[Texte source]
::::::::
Les deux compères ont refusé de croire à la fin de la photographie argentique
Pari gagné pour ces deux passionnés. Une dizaine d’années s’est écoulée depuis leur volonté de retourner à cette pratique et le succès est toujours au rendez-vous. Photo Saint Pierre est l’une des rares boutiques à proposer, en 2016, son expertise par rapport à l’argentique à une clientèle venue de tout l’Ouest de la France, voire d’Europe. Véritable témoin de l’évolution de sa clientèle, Eric Perraud constate depuis quelques années un fort intérêt des jeunes pour l’argentique, à la recherche d’une autre vision du monde qui les entoure.
L’argentique retrouve sa jeunesse
Ce retour à l’argentique, pratique que cette génération n’a pas connue, Eric Perraud l’explique par « une volonté, un souhait de revenir à quelque chose de traditionnel ». Pour le photographe, ce n’est donc pas seulement un retour lié à la mode du vintage. Véritable outil de création alliant à la fois patience, mystère et technique, l’argentique est pour Eric Perraud « un plaisir pour les yeux que le numérique ne peut remplacer, un effet de surprise toujours aussi magique et miraculeux lors du développement des photographies. C’est une affaire de sonorités et de sensations. Il y a l’acte de presser le bouton, de déclencher, d’entendre le clic-clac et la pellicule tourner. Les jeunes, habitués à la photographie numérique, s’émerveillent quand ils découvrent leurs clichés sur papier ».
::::::::
[Lignes fournies]
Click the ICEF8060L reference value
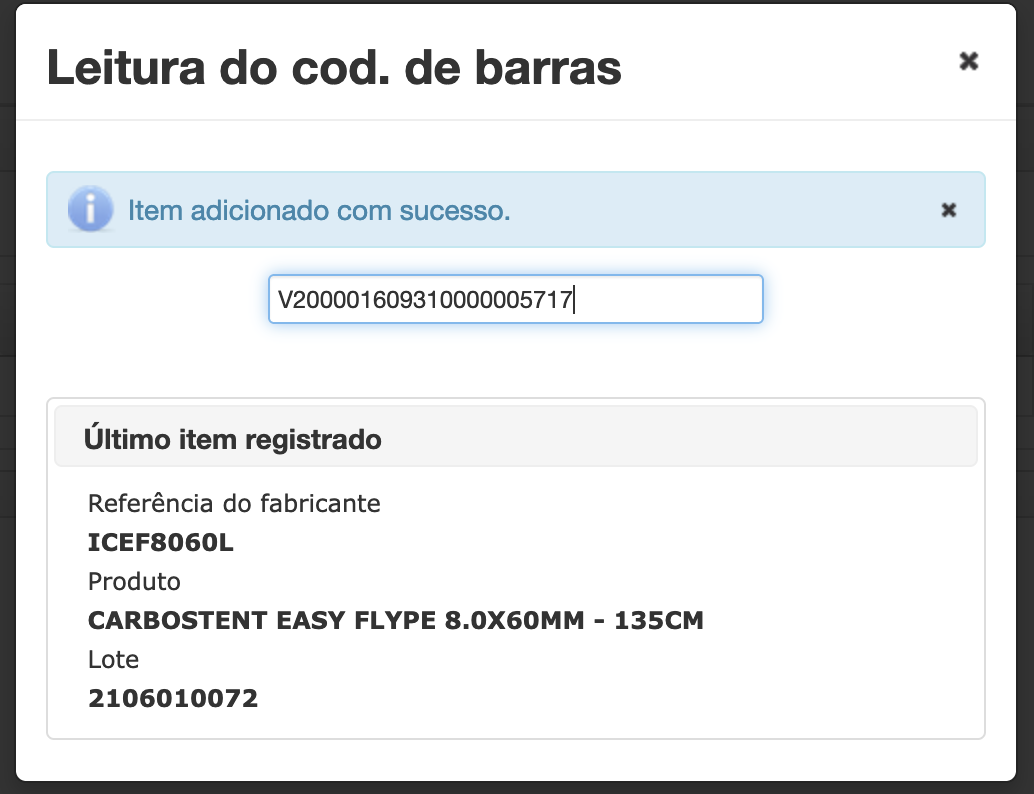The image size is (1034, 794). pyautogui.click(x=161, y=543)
::::::::
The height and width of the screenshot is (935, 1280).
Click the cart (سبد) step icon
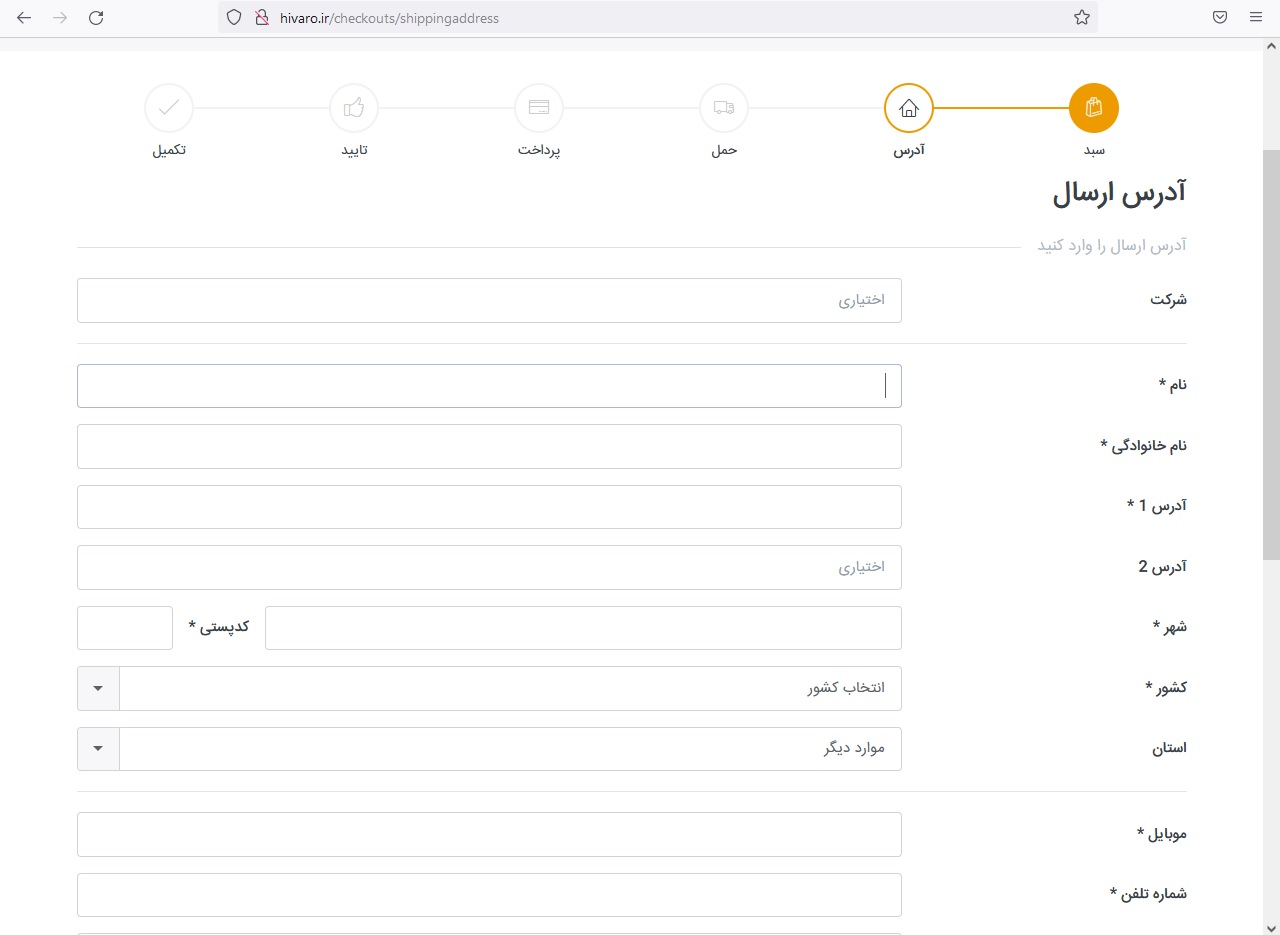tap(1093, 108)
::::::::
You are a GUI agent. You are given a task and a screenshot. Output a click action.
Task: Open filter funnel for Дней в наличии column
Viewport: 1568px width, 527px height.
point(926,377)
::::::::
[Consigne] Transcrivez sans la moindre modification le passage du texte sur la photographie argentique, de « Les deux compères » à « qui les entoure. ».

[Réponse à l'exercice]
Les deux compères ont refusé de croire à la fin de la photographie argentique
Pari gagné pour ces deux passionnés. Une dizaine d’années s’est écoulée depuis leur volonté de retourner à cette pratique et le succès est toujours au rendez-vous. Photo Saint Pierre est l’une des rares boutiques à proposer, en 2016, son expertise par rapport à l’argentique à une clientèle venue de tout l’Ouest de la France, voire d’Europe. Véritable témoin de l’évolution de sa clientèle, Eric Perraud constate depuis quelques années un fort intérêt des jeunes pour l’argentique, à la recherche d’une autre vision du monde qui les entoure.